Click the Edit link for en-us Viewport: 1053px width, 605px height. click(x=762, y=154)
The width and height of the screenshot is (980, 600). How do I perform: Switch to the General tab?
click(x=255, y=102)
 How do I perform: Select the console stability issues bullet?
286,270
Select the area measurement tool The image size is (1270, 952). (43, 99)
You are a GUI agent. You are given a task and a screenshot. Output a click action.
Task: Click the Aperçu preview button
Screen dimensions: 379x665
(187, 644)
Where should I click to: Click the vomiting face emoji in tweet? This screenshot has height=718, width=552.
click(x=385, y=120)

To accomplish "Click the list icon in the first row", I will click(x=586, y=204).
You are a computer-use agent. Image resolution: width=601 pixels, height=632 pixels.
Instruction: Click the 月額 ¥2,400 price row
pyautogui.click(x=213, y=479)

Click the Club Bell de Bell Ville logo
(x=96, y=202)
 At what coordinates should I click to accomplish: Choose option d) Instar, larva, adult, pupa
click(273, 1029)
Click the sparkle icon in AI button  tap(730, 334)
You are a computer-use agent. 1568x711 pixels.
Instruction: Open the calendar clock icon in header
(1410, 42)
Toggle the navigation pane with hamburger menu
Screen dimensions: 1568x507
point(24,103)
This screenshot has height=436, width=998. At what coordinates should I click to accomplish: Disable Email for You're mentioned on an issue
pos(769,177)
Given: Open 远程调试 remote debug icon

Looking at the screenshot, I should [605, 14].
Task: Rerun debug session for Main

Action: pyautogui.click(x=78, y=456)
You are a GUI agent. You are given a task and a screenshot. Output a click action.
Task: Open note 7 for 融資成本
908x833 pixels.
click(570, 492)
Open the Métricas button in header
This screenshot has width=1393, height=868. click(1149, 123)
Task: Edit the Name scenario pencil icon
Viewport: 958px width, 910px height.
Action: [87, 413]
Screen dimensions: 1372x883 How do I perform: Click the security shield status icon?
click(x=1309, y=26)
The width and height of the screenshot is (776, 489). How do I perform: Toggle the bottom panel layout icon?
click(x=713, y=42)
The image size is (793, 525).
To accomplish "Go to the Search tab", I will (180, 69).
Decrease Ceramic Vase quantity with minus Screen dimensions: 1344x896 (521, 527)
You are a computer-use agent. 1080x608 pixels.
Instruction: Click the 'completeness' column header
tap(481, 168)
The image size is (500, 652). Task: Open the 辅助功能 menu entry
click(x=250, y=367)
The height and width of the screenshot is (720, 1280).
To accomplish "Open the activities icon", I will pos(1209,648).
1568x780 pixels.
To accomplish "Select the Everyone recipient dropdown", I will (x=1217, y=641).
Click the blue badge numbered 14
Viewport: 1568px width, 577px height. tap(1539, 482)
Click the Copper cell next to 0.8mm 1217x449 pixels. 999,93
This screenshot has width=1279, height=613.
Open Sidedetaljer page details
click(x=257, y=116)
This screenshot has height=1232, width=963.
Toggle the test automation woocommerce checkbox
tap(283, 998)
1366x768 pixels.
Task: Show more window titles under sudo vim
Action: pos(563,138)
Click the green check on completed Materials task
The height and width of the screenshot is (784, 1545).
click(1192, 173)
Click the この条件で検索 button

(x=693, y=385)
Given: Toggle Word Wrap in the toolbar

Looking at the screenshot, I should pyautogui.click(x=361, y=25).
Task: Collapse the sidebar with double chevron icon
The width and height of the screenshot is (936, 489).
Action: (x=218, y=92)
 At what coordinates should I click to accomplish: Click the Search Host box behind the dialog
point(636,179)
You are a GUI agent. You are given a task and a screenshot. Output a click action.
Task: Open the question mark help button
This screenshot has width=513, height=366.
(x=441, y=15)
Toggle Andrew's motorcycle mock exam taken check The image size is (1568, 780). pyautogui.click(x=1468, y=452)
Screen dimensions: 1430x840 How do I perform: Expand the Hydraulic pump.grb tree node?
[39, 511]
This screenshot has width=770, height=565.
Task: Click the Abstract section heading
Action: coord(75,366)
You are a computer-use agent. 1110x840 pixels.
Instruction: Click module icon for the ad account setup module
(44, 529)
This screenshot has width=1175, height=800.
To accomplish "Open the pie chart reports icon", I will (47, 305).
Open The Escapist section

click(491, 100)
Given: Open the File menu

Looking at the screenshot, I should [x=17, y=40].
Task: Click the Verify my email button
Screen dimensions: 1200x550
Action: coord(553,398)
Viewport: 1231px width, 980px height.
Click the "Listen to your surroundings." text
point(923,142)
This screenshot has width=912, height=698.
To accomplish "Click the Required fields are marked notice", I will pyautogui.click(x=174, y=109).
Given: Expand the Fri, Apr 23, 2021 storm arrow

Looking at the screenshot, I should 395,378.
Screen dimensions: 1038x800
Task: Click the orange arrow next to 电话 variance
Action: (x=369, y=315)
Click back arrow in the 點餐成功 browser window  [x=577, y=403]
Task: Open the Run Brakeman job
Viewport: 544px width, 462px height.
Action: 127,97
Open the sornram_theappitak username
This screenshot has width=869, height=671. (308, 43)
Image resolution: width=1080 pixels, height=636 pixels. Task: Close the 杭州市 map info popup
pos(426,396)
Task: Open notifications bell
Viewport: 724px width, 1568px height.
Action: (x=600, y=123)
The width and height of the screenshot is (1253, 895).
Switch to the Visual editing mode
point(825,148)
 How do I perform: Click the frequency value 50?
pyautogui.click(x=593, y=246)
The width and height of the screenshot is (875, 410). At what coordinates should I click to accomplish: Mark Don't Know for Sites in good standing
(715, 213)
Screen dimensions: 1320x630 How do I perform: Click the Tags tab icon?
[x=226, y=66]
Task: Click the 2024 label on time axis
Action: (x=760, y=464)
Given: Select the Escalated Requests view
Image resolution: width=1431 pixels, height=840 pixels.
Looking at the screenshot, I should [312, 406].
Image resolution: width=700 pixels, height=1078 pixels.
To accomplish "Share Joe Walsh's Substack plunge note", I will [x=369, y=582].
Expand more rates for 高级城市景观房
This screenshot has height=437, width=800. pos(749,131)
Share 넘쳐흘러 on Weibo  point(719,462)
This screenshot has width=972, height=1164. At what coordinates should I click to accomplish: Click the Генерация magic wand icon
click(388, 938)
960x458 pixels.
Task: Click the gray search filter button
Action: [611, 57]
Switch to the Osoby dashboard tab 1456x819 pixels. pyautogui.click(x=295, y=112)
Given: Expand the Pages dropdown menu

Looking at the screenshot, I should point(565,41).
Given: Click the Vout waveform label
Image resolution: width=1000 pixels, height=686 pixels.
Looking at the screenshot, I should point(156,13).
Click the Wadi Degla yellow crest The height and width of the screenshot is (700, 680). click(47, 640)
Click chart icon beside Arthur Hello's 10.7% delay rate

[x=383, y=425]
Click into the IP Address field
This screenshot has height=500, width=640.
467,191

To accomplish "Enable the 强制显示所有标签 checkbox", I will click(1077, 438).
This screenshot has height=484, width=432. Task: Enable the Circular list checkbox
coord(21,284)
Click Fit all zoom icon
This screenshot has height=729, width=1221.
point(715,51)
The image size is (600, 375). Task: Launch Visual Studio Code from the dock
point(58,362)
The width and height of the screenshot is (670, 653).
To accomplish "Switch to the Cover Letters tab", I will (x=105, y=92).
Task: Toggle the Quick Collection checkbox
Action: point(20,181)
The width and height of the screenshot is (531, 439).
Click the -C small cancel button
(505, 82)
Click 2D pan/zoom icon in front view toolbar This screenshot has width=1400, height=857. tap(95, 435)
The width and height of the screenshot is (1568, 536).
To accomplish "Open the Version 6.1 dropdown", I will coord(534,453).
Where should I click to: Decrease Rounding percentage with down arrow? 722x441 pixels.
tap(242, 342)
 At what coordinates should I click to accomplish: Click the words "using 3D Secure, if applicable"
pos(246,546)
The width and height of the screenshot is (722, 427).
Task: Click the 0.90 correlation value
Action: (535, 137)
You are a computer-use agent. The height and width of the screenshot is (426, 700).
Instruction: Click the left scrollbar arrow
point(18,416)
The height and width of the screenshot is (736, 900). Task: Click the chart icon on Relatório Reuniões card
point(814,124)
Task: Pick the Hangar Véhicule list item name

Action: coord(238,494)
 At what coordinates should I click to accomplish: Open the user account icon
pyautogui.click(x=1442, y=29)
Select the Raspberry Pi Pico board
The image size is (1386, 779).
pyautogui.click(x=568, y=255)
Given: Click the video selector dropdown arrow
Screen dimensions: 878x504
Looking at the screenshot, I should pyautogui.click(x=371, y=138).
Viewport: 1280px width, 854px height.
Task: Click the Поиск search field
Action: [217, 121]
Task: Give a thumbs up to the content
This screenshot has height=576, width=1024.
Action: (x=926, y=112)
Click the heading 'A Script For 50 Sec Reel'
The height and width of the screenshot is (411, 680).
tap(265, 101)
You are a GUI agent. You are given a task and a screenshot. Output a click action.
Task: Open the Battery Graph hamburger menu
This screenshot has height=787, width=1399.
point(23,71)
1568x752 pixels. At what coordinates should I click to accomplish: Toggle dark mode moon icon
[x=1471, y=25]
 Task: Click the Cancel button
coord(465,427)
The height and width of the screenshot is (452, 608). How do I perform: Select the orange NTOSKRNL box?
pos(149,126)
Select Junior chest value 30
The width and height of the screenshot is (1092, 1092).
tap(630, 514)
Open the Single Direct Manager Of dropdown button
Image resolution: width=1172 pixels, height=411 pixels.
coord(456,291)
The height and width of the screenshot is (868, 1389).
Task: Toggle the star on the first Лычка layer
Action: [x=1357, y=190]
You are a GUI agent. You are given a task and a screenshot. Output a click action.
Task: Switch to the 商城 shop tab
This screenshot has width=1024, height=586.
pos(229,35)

* WHAT THE TASK REQUIRES
An exact copy of the lines above, from the one containing "Screen dimensions: 1200x550" through the one containing "Given: Click the Vout waveform label", is the whole of the answer.

* SOLUTION BELOW
Screen dimensions: 1200x550
Action: coord(553,398)
Viewport: 1231px width, 980px height.
Click the "Listen to your surroundings." text
point(923,142)
This screenshot has width=912, height=698.
To accomplish "Click the Required fields are marked notice", I will pyautogui.click(x=174, y=109).
Given: Expand the Fri, Apr 23, 2021 storm arrow

Looking at the screenshot, I should 395,378.
Screen dimensions: 1038x800
Task: Click the orange arrow next to 电话 variance
Action: (x=369, y=315)
Click back arrow in the 點餐成功 browser window  [x=577, y=403]
Task: Open the Run Brakeman job
Viewport: 544px width, 462px height.
Action: 127,97
Open the sornram_theappitak username
This screenshot has width=869, height=671. (308, 43)
Image resolution: width=1080 pixels, height=636 pixels. Task: Close the 杭州市 map info popup
pos(426,396)
Task: Open notifications bell
Viewport: 724px width, 1568px height.
Action: (x=600, y=123)
The width and height of the screenshot is (1253, 895).
Switch to the Visual editing mode
point(825,148)
 How do I perform: Click the frequency value 50?
pyautogui.click(x=593, y=246)
The width and height of the screenshot is (875, 410). At what coordinates should I click to accomplish: Mark Don't Know for Sites in good standing
(715, 213)
Screen dimensions: 1320x630 How do I perform: Click the Tags tab icon?
[x=226, y=66]
Task: Click the 2024 label on time axis
Action: (x=760, y=464)
Given: Select the Escalated Requests view
Image resolution: width=1431 pixels, height=840 pixels.
Looking at the screenshot, I should [312, 406].
Image resolution: width=700 pixels, height=1078 pixels.
To accomplish "Share Joe Walsh's Substack plunge note", I will [x=369, y=582].
Expand more rates for 高级城市景观房
This screenshot has height=437, width=800. pos(749,131)
Share 넘쳐흘러 on Weibo  point(719,462)
This screenshot has width=972, height=1164. At what coordinates should I click to accomplish: Click the Генерация magic wand icon
click(388, 938)
960x458 pixels.
Task: Click the gray search filter button
Action: [611, 57]
Switch to the Osoby dashboard tab 1456x819 pixels. pyautogui.click(x=295, y=112)
Given: Expand the Pages dropdown menu

Looking at the screenshot, I should point(565,41).
Given: Click the Vout waveform label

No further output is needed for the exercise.